It is obvious that without the safe harbor sales tax protection Amazon will not invest in South Carolina because they have options. The free market was in full swing when state after state began to pick on South Carolina’s carcass hoping to attract Amazon jobs and investment. Other states are waiting in the wings, eager to attack us on a variety of potential economic development deals. They understand full well that Amazon jobs, payroll, and infrastructure investment would have promising reverberations throughout their fragile state economies.

More important, it was evident to them that Amazon will sell tax free into their states, and throughout the country, until Congress seizes the initiative to make uniform changes in Internet tax policy. This is the lesson of three weeks ago.

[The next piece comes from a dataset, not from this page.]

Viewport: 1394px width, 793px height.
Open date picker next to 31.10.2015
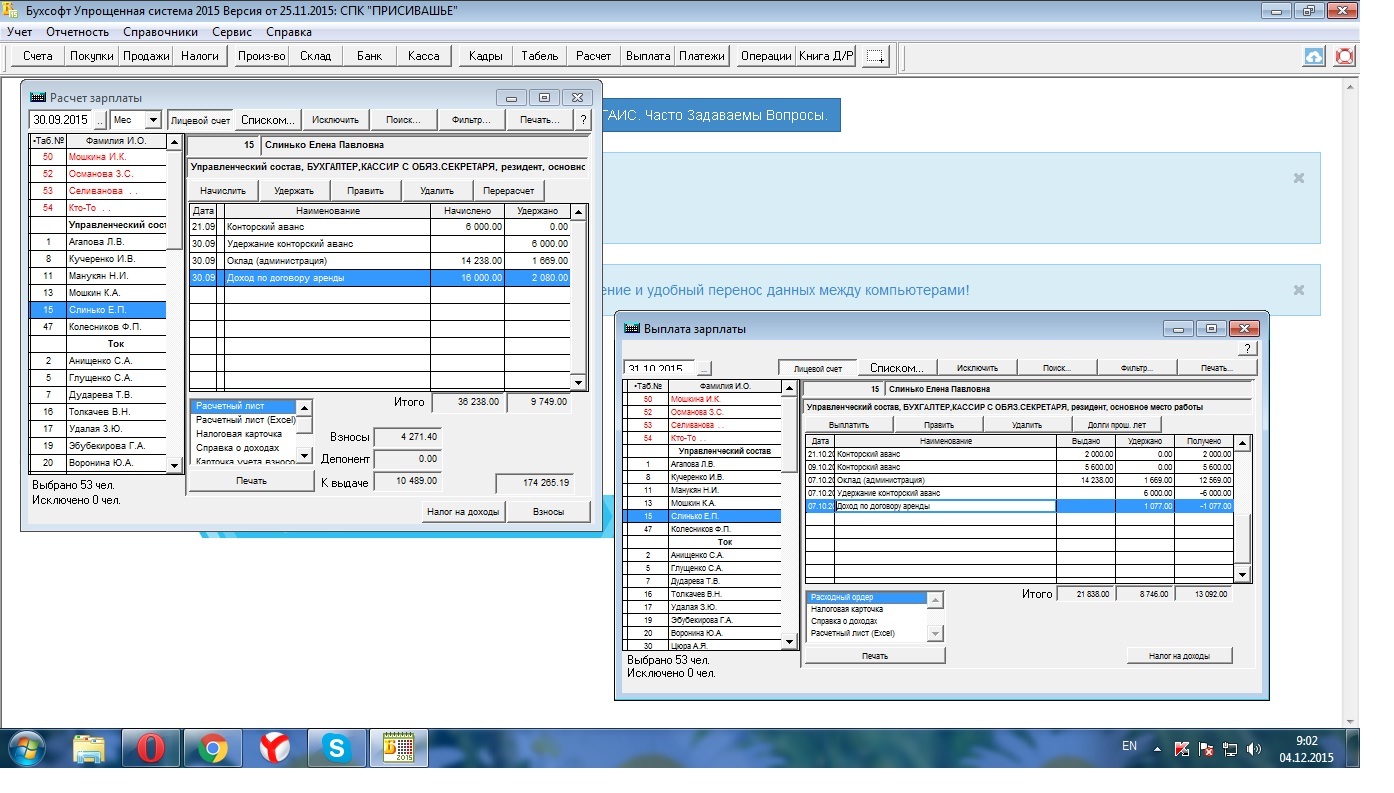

To be clear, Amazon will continue selling its products to South Carolinians sales tax free because the U.S. Supreme Court gives them that protection. They sell to us now from distribution centers in states around the country and are not required to collect the sales tax. The only question we have to answer today is whether or not Amazon will bring 2,000 jobs and $125 million.

South Carolina’s General Assembly had a rare opportunity to fix our mistake and learn from this lesson. The mistake was to assume Amazon was bluffing and that they would invest in South Carolina even if we denied them what we as a state promised and the U.S. Supreme Court guarantees them.

The House made good on those promises this week, and the legislation now goes back to the Senate, where senators will have to concur or reject the Amazon deal.

There will be a time and a place to reject potentially unfair tax incentive deals. It was not proper to draw a line in the sand when promises had already been made. Our good word was at stake.

As our state works to recover from the recession, we are not in a position to reject more than 2,000 jobs when there is ZERO direct cost to the state budget.

As always, thank you for the privilege of serving you in Columbia. If I can ever be of assistance to you, or if you have ideas on issues you want me to share with the rest of the General Assembly, please don’t hesitate to contact me.

 

Three Conservative Agenda Items Moving

Despite the short week in the House chamber, several major pieces of legislation were moved by the House and the Senate.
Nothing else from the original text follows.